I will win the Marathon... or it feels like I already won. For me, the Marathon is like winning an Oscar. I go to the stage to accept it, thank the people who made my success possible and then get the chance to enlighten the world. I'll explain later. But first let me tell you about why I started running, again.
I was an avid runner a decade ago, but am unclear about exactly why I started. Maybe I was running from my fears. Sure, I had the usual good intentions. Like most, I wanted to live beyond 50. I wanted to hold my future grandchildren. But a more likely motivator was my dentist, who insisted that I see my doctor, who in turn cut off a piece of the sick-looking palate in my mouth. No cancer was found, but it scared me enough to quit smoking after 20 years and several failed attempts.

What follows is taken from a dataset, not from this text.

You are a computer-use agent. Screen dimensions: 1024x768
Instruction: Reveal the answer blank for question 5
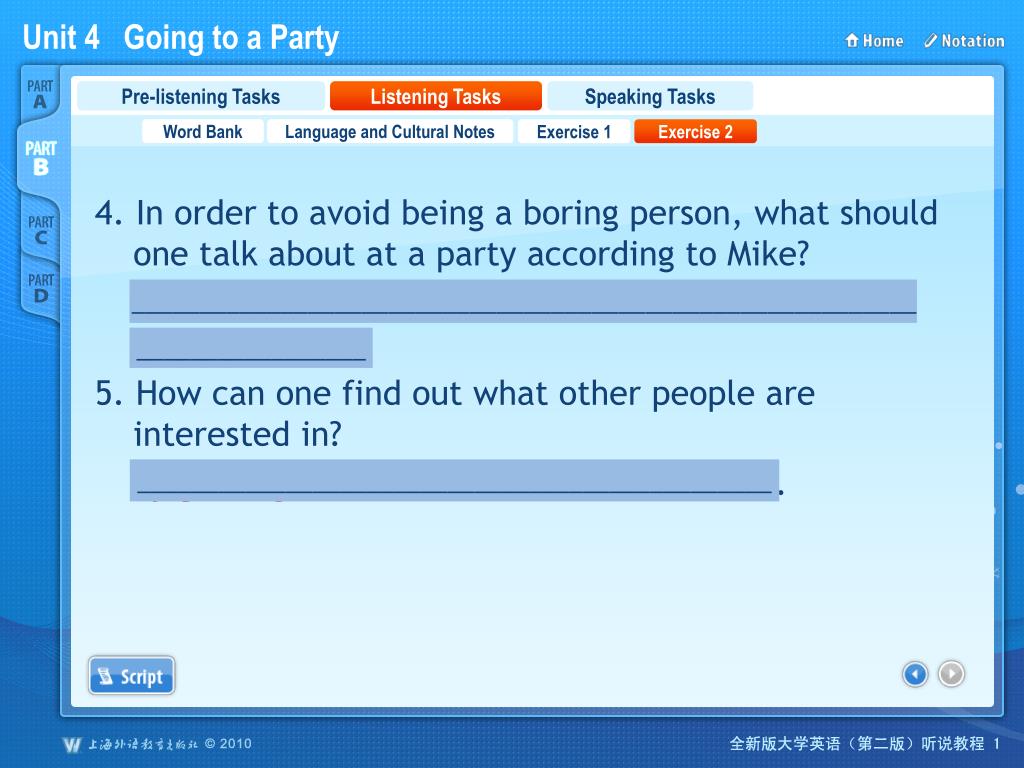click(455, 480)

I even broke it off with my mistress, the lady at the donut shop. I swear I sent one of her kids through college through my addiction to glazed donut holes.
Then one day I announced to my wife that it would be fun to run in the New York City Marathon. So I started running. It was exciting to see New York, the Twin Towers, the lively streets. But it was brutal. The last five miles I cursed at the crowd under my breath as they kept chanting, "good job, keep it up, you're almost there." I finished but it hurt so bad I could barely walk down the subway stairwell.
I kept running marathons though. I actually lost count, not because I had run so many, but because I was trying to block out certain memories: throwing up at the finish line; training for months only to get sick a week before the race; and promising God that if I live through this, I will never do that again. Then I stopped running.
Until two years ago. That's when I met "John." John is my inspiration. He is my age, has autism, and possesses a winning attitude. John works at the AbilityFirst L.L. Frank Work Center in Los Angeles, earning a paycheck by shredding high risk documents for companies that contract with AbilityFirst Shredding Services. A model employee, John is dedicated to his job and passionate about his work. If I could, I would replicate him 100 times over. Before John found AbilityFirst, he was at home doing virtually nothing. He didn't have the simple skills or support necessary to find a job.
I have a passion for people like John. I am the CFO for AbilityFirst and we are one of the original charities of the Los Angeles Marathon. This Sunday I will be running alongside other AbilityFirst supporters for John and the other 2,000 children and adults with developmental disabilities that AbilityFirst serves in Southern California, all of whom face their own personal marathons each day.
AbilityFirst invests donor contributions and taxpayer dollars in people like John so that they can receive job training and contribute to the community. But AbilityFirst and other organizations like us are losing more and more taxpayer dollars due to continuing state budget cuts. A whopping $500 million will be cut this year; a blow to John and other potential supported employees.
This gets me back to why I have already won Sunday's race and to my acceptance speech. I've won because generous people are cheering me on--people who have sponsored me by making a financial pledge of support. I thank them on behalf of all the people that AbilityFirst serves and who are winning their own personal marathons each day.